Фрагмент документа:
○ ○ ○ ○
В прошлый театральный сезон мы имели драму г. Стебницкого, комедию г. Чернявского и, наконец, комедию г-жи Себиновой* «Демократический подвиг» — три произведения, в которых вполне выразился наш положительный нигилизм*, тот нигилизм, который учит мыслить затылком и кричать: «пожар!» — при малейшем сознательном движении жизни вперед. О первых двух пьесах мы уже отдали отчет в нашем журнале*; что же касается до третьей, то она свидетельствует только о том, к каким тенденциозно-наругательным подвигам может быть способна мысль, доведенная до совершенной неурядицы и споспешествуемая при этом крайним недостатком самых простых сведений о свойствах человеческого разума и совершенним отсутствием таланта. Более говорить об этой пьесе не стоит.
Нынешний театральный сезон начинается, по-видимому, под предзнаменованиями более примирительными. Разумеется, мы отнюдь не можем считать публику настолько обеспеченною, чтобы до масленицы* ее опять не ушибли каким-нибудь новым «Гражданским браком», но покамест дело идет довольно благополучно. В соседстве с «Прекрасной Еленой»* (это ли не примирительная пьеса, на которой, по-видимому, должны сойтись все партии, как литературные, так и политические!) театр дарит нам новую комедию г. Самарина, название которой значится выше. Предоставляя специалистам отчитываться перед публикой о достоинствах «Прекрасной Елены», мы считаем нелишним, для начала наших бесед о петербургских театрах*, сказать несколько слов о произведении г. Самарина.
Комедия «Перемелется — мука будет» не без претензий. Она желает что-то выразить, что-то оправдать, кому-то оказать услугу; она, видимо, не хочет, чтоб ее причислили к разряду тех произведений, к которым принадлежит, например, «Демократический подвиг» и которые в умах благонамеренных петербургских столоначальников посевают семя сомнения насчет будущего России, якобы охваченной пожаром отрицания. Она даже сама нечто отрицает, разумеется, отрицает с булавочную головку, то есть настолько, насколько капельдинеры Александрийского театра могут вместить вещь столь ужасную, как отрицание.
В сущности, пьеске г. Самарина было бы всего приличнее именоваться так: «Детские мысли, или Чего хочу — не знаю, о чем тужу — не понимаю». Как ни скромно такое название, но, во всяком случае, оно выражает основную мысль пьесы гораздо полнее и точнее, нежели заглавие «Перемелется — мука будет», которое не только ничего существенного не выражает, но даже оставляет зрителя в недоумении: где же тут мука? и какого она сорта?
○ ○ ○ ○
Исходные данные:
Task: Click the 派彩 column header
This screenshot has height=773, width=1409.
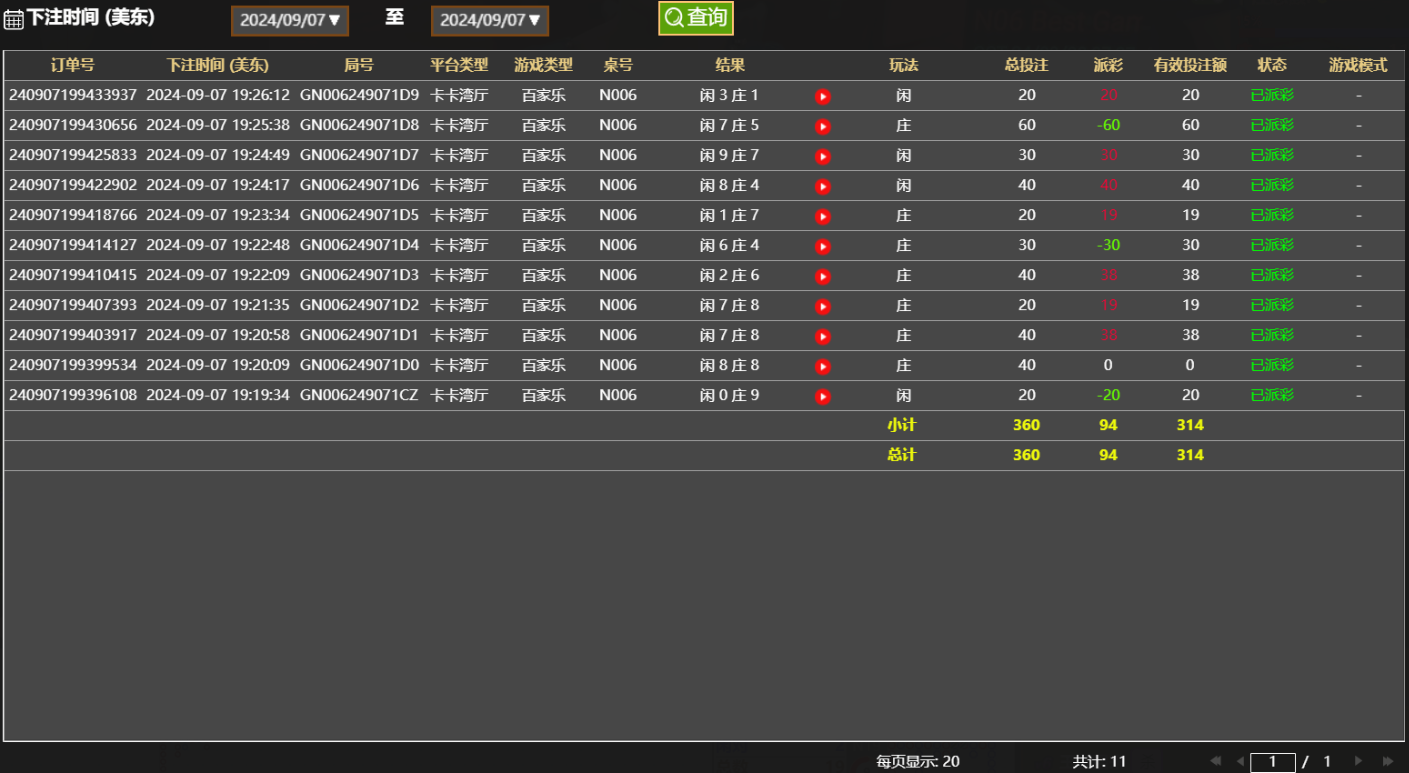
○ ○ ○ ○
Короткая задача 1: Назовите всех авторов пьес, упомянутых по фамилии в отрывке о театральном сезоне.
Короткая задача 2: Повторите из отрывка о театральном сезоне кусок от слов «В прошлый театральный» до слов «пьесе не стоит.».

Ответ 1: Стебницкий, Чернявский, Себинова, Самарин

Ответ 2:
В прошлый театральный сезон мы имели драму г. Стебницкого, комедию г. Чернявского и, наконец, комедию г-жи Себиновой* «Демократический подвиг» — три произведения, в которых вполне выразился наш положительный нигилизм*, тот нигилизм, который учит мыслить затылком и кричать: «пожар!» — при малейшем сознательном движении жизни вперед. О первых двух пьесах мы уже отдали отчет в нашем журнале*; что же касается до третьей, то она свидетельствует только о том, к каким тенденциозно-наругательным подвигам может быть способна мысль, доведенная до совершенной неурядицы и споспешествуемая при этом крайним недостатком самых простых сведений о свойствах человеческого разума и совершенним отсутствием таланта. Более говорить об этой пьесе не стоит.